In June 2016, ISPA transitioned from a voluntary association to an incorporated Non-Profit Company, with a Board of Directors elected directly by ISPA’s members. Today, ISPA membership is open to any organisation providing Internet access or related services in South Africa. While the majority of ISPA’s members are commercial operators, membership is open to non-profit organisations, and ISPA counts universities, schools’ networks, parastatals and wireless user groups amongst its members.

Internet Society and African IXP Association Partner with South Africa’s Internet Service Providers’ Association for AfPIF at iWeek

Johannesburg, South Africa -5 March 2018 – The Internet Society and African IXP Association (AFIX) have announced that they will hold the 9th annual Africa Peering and Interconnection Forum (AfPIF) in Cape Town, South Africa hosted by the Internet Service Providers’ Association (ISPA). The conference will be held from 21-23 of August 2018 in conjunction with iWeek, South Africa’s leading Internet industry conference, which will run from 20-24 August 2018.

**WRITTEN TASK 1**.
Reproduce the ISPA passage word for word.
The records have no connection to the passage about ISPA.

**PROVIDED DATA**.
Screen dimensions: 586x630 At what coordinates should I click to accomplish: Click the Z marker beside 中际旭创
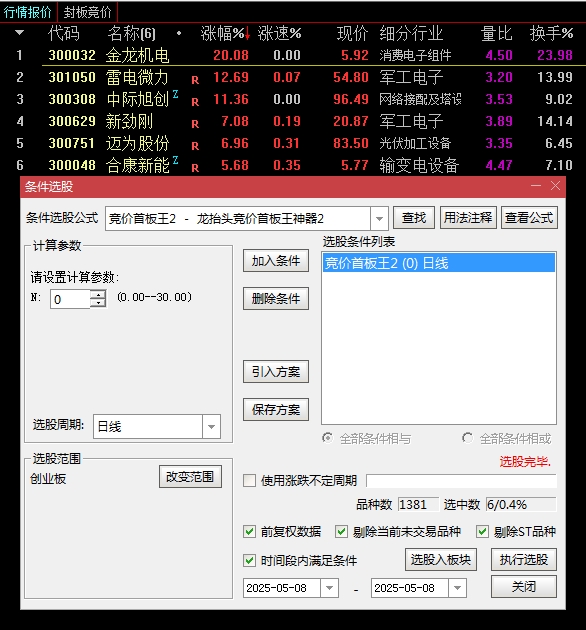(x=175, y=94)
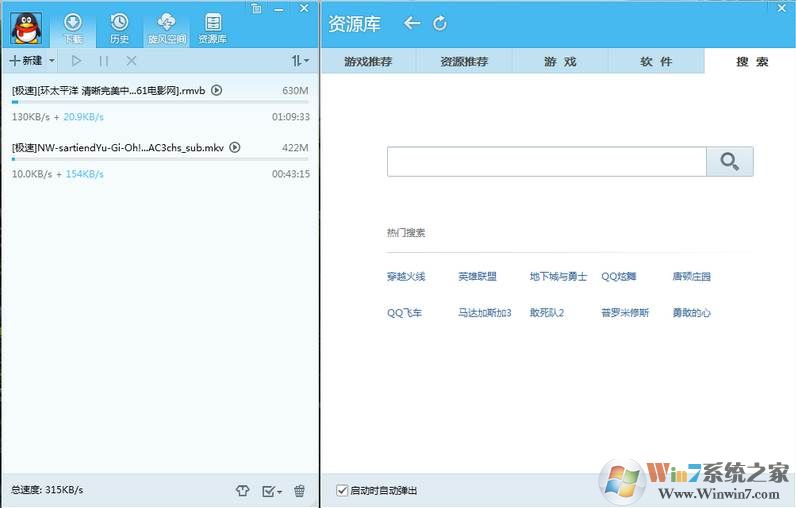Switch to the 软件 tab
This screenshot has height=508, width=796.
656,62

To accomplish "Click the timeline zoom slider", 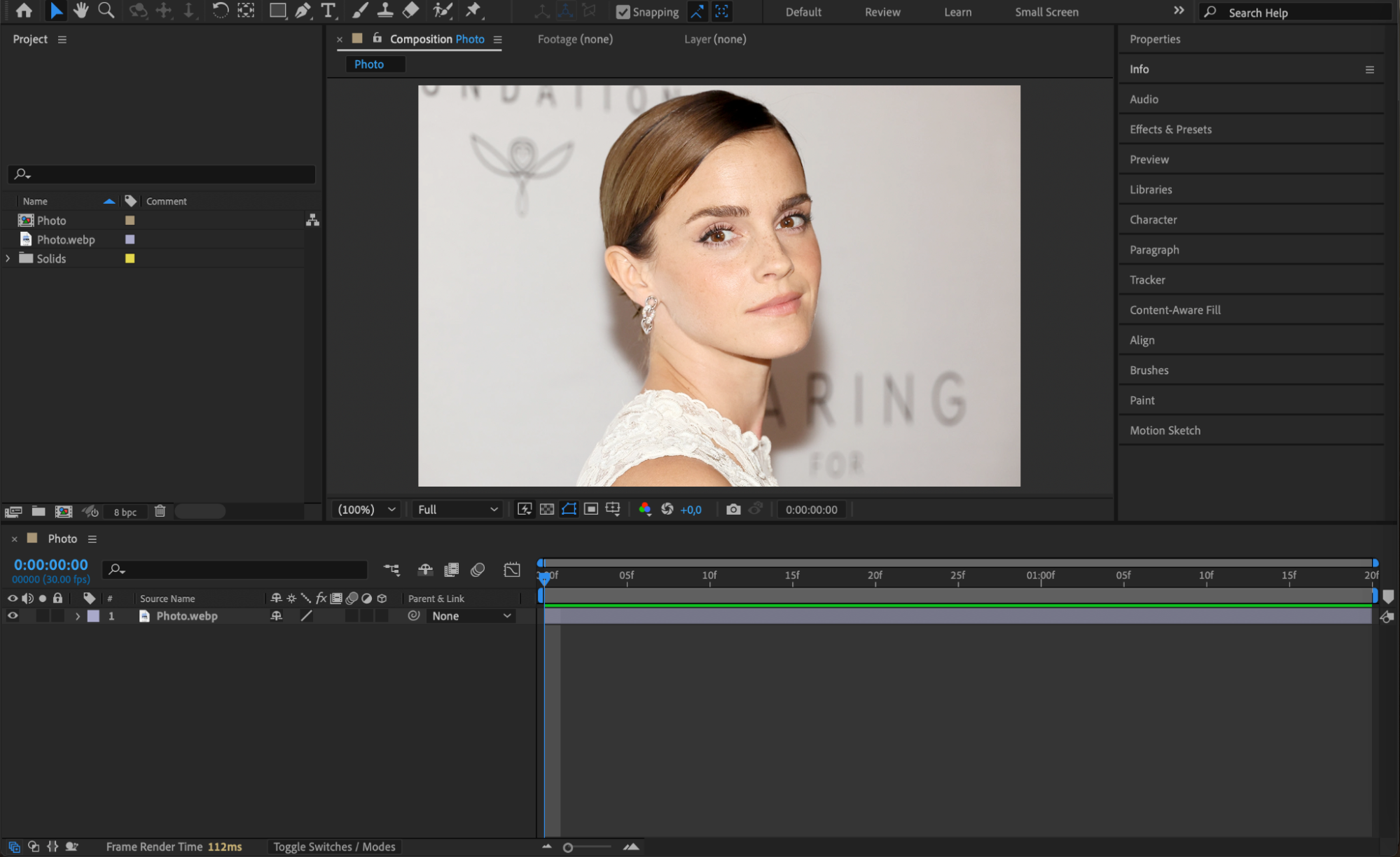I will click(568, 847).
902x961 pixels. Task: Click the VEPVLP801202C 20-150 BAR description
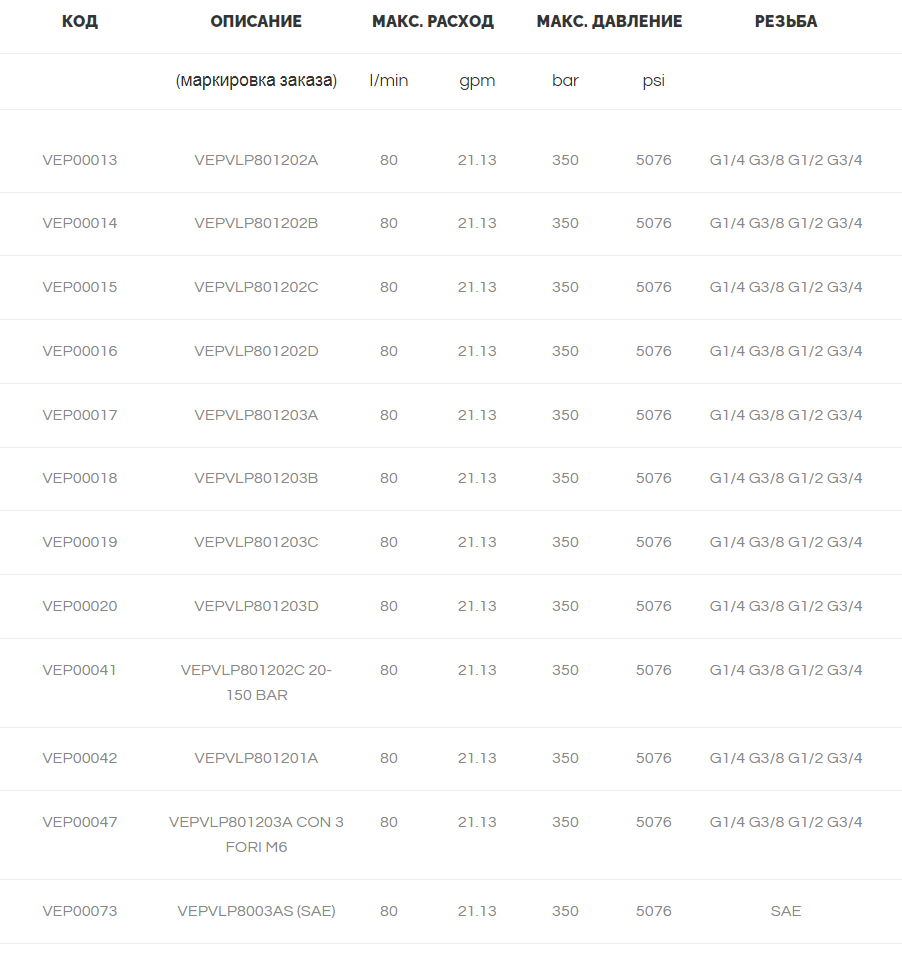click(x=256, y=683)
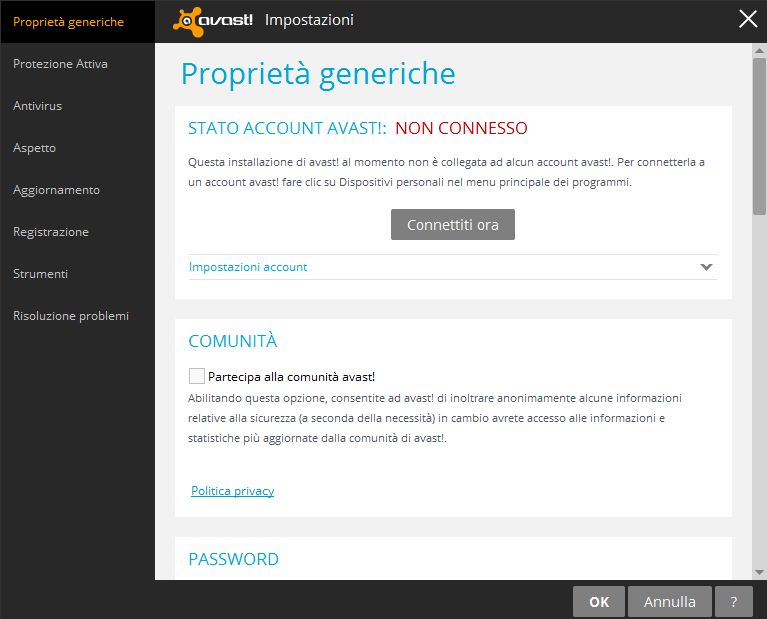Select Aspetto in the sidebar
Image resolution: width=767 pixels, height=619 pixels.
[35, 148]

**WRITTEN TASK 2**.
Render the portion of the records that begins with the line containing "902x961 pixels. Task: Click" and continues to the end of the records as a JSON list of strings, one string per line and no blank lines. Leave out the pictures.

**TASK RESPONSE 1**.
In June 2016, ISPA transitioned from a voluntary association to an incorporated Non-Profit Company, with a Board of Directors elected directly by ISPA’s members. Today, ISPA membership is open to any organisation providing Internet access or related services in South Africa. While the majority of ISPA’s members are commercial operators, membership is open to non-profit organisations, and ISPA counts universities, schools’ networks, parastatals and wireless user groups amongst its members.

Internet Society and African IXP Association Partner with South Africa’s Internet Service Providers’ Association for AfPIF at iWeek

Johannesburg, South Africa -5 March 2018 – The Internet Society and African IXP Association (AFIX) have announced that they will hold the 9th annual Africa Peering and Interconnection Forum (AfPIF) in Cape Town, South Africa hosted by the Internet Service Providers’ Association (ISPA). The conference will be held from 21-23 of August 2018 in conjunction with iWeek, South Africa’s leading Internet industry conference, which will run from 20-24 August 2018.

**TASK RESPONSE 2**.
[
  "902x961 pixels. Task: Click the VEPVLP801202C 20-150 BAR description",
  "click(x=256, y=683)",
  "Select Aspetto in the sidebar",
  "Image resolution: width=767 pixels, height=619 pixels.",
  "[35, 148]"
]